_Entries shown_.
══════════════════════════════

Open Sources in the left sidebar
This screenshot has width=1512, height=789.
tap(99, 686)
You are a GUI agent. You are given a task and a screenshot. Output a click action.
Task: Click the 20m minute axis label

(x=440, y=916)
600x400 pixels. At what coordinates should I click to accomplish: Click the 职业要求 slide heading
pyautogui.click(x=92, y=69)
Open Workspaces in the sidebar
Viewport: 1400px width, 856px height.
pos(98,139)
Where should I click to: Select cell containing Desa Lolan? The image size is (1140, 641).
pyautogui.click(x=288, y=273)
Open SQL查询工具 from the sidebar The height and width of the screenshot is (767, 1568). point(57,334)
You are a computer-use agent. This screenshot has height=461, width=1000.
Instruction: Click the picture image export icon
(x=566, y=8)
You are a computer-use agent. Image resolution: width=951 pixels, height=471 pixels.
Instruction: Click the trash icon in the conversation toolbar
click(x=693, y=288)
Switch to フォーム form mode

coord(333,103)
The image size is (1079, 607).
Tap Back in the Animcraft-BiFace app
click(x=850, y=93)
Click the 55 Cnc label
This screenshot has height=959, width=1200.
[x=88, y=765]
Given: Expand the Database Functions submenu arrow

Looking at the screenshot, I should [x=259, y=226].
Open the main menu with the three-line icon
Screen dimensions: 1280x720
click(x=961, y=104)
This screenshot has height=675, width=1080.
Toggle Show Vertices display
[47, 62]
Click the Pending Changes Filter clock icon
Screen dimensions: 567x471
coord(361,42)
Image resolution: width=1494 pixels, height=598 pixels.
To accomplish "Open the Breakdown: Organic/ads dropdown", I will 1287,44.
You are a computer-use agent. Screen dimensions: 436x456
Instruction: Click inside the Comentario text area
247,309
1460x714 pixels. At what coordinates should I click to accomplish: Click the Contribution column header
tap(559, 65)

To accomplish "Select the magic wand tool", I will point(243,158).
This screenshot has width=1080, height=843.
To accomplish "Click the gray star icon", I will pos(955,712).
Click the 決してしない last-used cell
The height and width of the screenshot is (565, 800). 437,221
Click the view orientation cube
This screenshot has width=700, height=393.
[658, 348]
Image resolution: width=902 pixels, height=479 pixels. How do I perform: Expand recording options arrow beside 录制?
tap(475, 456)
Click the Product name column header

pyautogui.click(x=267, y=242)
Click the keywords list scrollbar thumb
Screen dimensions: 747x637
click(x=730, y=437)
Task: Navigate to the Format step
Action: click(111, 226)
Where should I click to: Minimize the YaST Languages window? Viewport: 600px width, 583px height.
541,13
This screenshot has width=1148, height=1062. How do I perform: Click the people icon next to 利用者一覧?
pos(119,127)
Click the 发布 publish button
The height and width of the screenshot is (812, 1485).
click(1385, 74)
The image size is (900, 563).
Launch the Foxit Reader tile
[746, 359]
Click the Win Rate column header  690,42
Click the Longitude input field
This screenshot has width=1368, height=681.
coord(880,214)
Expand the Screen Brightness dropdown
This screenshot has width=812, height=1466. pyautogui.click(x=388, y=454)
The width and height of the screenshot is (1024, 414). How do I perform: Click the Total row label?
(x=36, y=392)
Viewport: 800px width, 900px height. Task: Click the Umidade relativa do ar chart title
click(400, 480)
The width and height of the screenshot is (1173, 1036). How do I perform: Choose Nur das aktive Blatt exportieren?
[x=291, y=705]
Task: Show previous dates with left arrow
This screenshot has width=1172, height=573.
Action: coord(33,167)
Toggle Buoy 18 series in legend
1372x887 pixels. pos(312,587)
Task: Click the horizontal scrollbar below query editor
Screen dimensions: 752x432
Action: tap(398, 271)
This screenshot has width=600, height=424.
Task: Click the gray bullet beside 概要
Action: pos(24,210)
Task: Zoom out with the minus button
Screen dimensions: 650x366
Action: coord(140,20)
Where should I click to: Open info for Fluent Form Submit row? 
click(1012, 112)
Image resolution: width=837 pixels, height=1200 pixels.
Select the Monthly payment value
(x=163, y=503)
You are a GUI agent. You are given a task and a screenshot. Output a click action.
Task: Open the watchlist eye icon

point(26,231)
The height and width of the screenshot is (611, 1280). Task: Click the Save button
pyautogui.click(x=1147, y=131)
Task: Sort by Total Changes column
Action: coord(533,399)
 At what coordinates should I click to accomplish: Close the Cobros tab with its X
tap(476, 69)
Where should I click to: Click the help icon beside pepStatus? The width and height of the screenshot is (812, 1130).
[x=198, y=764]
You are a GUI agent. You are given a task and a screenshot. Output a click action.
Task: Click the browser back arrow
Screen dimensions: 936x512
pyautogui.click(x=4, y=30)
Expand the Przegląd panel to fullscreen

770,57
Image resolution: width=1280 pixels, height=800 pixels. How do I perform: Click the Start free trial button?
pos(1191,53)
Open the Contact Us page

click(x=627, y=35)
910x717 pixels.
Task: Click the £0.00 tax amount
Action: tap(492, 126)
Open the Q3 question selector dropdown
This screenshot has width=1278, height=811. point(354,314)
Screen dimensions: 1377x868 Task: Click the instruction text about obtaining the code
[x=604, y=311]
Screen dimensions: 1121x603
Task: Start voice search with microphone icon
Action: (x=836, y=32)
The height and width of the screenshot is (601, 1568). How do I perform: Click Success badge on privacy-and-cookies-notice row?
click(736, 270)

══════════════════════════════

_Activity_. Every line in the data above has to be retyped exactly.

_Exercise response_.
Open Sources in the left sidebar
This screenshot has width=1512, height=789.
tap(99, 686)
You are a GUI agent. You are given a task and a screenshot. Output a click action.
Task: Click the 20m minute axis label

(x=440, y=916)
600x400 pixels. At what coordinates should I click to accomplish: Click the 职业要求 slide heading
pyautogui.click(x=92, y=69)
Open Workspaces in the sidebar
Viewport: 1400px width, 856px height.
pos(98,139)
Where should I click to: Select cell containing Desa Lolan? The image size is (1140, 641).
pyautogui.click(x=288, y=273)
Open SQL查询工具 from the sidebar The height and width of the screenshot is (767, 1568). point(57,334)
You are a computer-use agent. This screenshot has height=461, width=1000.
Instruction: Click the picture image export icon
(x=566, y=8)
You are a computer-use agent. Image resolution: width=951 pixels, height=471 pixels.
Instruction: Click the trash icon in the conversation toolbar
click(x=693, y=288)
Switch to フォーム form mode

coord(333,103)
The image size is (1079, 607).
Tap Back in the Animcraft-BiFace app
click(x=850, y=93)
Click the 55 Cnc label
This screenshot has height=959, width=1200.
[x=88, y=765]
Given: Expand the Database Functions submenu arrow

Looking at the screenshot, I should [x=259, y=226].
Open the main menu with the three-line icon
Screen dimensions: 1280x720
click(x=961, y=104)
This screenshot has height=675, width=1080.
Toggle Show Vertices display
[47, 62]
Click the Pending Changes Filter clock icon
Screen dimensions: 567x471
coord(361,42)
Image resolution: width=1494 pixels, height=598 pixels.
To accomplish "Open the Breakdown: Organic/ads dropdown", I will 1287,44.
You are a computer-use agent. Screen dimensions: 436x456
Instruction: Click inside the Comentario text area
247,309
1460x714 pixels. At what coordinates should I click to accomplish: Click the Contribution column header
tap(559, 65)

To accomplish "Select the magic wand tool", I will point(243,158).
This screenshot has width=1080, height=843.
To accomplish "Click the gray star icon", I will pos(955,712).
Click the 決してしない last-used cell
The height and width of the screenshot is (565, 800). 437,221
Click the view orientation cube
This screenshot has width=700, height=393.
[658, 348]
Image resolution: width=902 pixels, height=479 pixels. How do I perform: Expand recording options arrow beside 录制?
tap(475, 456)
Click the Product name column header

pyautogui.click(x=267, y=242)
Click the keywords list scrollbar thumb
Screen dimensions: 747x637
click(x=730, y=437)
Task: Navigate to the Format step
Action: click(111, 226)
Where should I click to: Minimize the YaST Languages window? Viewport: 600px width, 583px height.
541,13
This screenshot has width=1148, height=1062. How do I perform: Click the people icon next to 利用者一覧?
pos(119,127)
Click the 发布 publish button
The height and width of the screenshot is (812, 1485).
click(1385, 74)
The image size is (900, 563).
Launch the Foxit Reader tile
[746, 359]
Click the Win Rate column header  690,42
Click the Longitude input field
This screenshot has width=1368, height=681.
coord(880,214)
Expand the Screen Brightness dropdown
This screenshot has width=812, height=1466. pyautogui.click(x=388, y=454)
The width and height of the screenshot is (1024, 414). How do I perform: Click the Total row label?
(x=36, y=392)
Viewport: 800px width, 900px height. Task: Click the Umidade relativa do ar chart title
click(400, 480)
The width and height of the screenshot is (1173, 1036). How do I perform: Choose Nur das aktive Blatt exportieren?
[x=291, y=705]
Task: Show previous dates with left arrow
This screenshot has width=1172, height=573.
Action: coord(33,167)
Toggle Buoy 18 series in legend
1372x887 pixels. pos(312,587)
Task: Click the horizontal scrollbar below query editor
Screen dimensions: 752x432
Action: tap(398, 271)
This screenshot has width=600, height=424.
Task: Click the gray bullet beside 概要
Action: pos(24,210)
Task: Zoom out with the minus button
Screen dimensions: 650x366
Action: coord(140,20)
Where should I click to: Open info for Fluent Form Submit row? 
click(1012, 112)
Image resolution: width=837 pixels, height=1200 pixels.
Select the Monthly payment value
(x=163, y=503)
You are a GUI agent. You are given a task and a screenshot. Output a click action.
Task: Open the watchlist eye icon

point(26,231)
The height and width of the screenshot is (611, 1280). Task: Click the Save button
pyautogui.click(x=1147, y=131)
Task: Sort by Total Changes column
Action: coord(533,399)
 At what coordinates should I click to accomplish: Close the Cobros tab with its X
tap(476, 69)
Where should I click to: Click the help icon beside pepStatus? The width and height of the screenshot is (812, 1130).
[x=198, y=764]
You are a GUI agent. You are given a task and a screenshot. Output a click action.
Task: Click the browser back arrow
Screen dimensions: 936x512
pyautogui.click(x=4, y=30)
Expand the Przegląd panel to fullscreen

770,57
Image resolution: width=1280 pixels, height=800 pixels. How do I perform: Click the Start free trial button?
pos(1191,53)
Open the Contact Us page

click(x=627, y=35)
910x717 pixels.
Task: Click the £0.00 tax amount
Action: tap(492, 126)
Open the Q3 question selector dropdown
This screenshot has width=1278, height=811. point(354,314)
Screen dimensions: 1377x868 Task: Click the instruction text about obtaining the code
[x=604, y=311]
Screen dimensions: 1121x603
Task: Start voice search with microphone icon
Action: (x=836, y=32)
The height and width of the screenshot is (601, 1568). How do I perform: Click Success badge on privacy-and-cookies-notice row?
click(736, 270)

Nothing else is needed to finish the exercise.